Available records:
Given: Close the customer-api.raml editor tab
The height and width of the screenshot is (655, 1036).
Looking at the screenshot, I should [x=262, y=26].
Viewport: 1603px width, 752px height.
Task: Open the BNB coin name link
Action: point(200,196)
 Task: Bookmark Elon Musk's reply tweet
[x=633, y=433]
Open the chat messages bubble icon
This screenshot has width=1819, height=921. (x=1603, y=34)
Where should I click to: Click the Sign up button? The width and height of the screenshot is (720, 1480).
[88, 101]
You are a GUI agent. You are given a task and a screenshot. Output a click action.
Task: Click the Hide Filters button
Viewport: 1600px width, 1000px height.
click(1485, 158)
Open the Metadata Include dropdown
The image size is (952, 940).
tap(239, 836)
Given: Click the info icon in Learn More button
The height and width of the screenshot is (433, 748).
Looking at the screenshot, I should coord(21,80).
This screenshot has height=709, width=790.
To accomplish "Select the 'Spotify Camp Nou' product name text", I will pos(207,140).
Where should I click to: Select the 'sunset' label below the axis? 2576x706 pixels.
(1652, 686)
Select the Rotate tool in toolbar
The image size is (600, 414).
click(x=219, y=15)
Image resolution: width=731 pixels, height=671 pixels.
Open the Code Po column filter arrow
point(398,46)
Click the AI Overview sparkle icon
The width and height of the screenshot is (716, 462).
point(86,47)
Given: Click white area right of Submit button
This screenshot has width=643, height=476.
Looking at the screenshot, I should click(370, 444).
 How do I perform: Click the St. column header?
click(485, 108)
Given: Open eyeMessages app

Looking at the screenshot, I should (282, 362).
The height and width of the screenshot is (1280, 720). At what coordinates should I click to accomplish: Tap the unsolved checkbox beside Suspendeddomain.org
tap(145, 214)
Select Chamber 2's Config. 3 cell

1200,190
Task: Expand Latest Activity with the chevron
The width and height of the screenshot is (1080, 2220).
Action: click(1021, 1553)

Work instruction:
Retype exactly. Start at the line with "This screenshot has width=643, height=476." and stop at the last line of the data.

Result of this exercise:
This screenshot has width=643, height=476.
Looking at the screenshot, I should click(370, 444).
 How do I perform: Click the St. column header?
click(485, 108)
Given: Open eyeMessages app

Looking at the screenshot, I should (282, 362).
The height and width of the screenshot is (1280, 720). At what coordinates should I click to accomplish: Tap the unsolved checkbox beside Suspendeddomain.org
tap(145, 214)
Select Chamber 2's Config. 3 cell

1200,190
Task: Expand Latest Activity with the chevron
The width and height of the screenshot is (1080, 2220).
Action: click(1021, 1553)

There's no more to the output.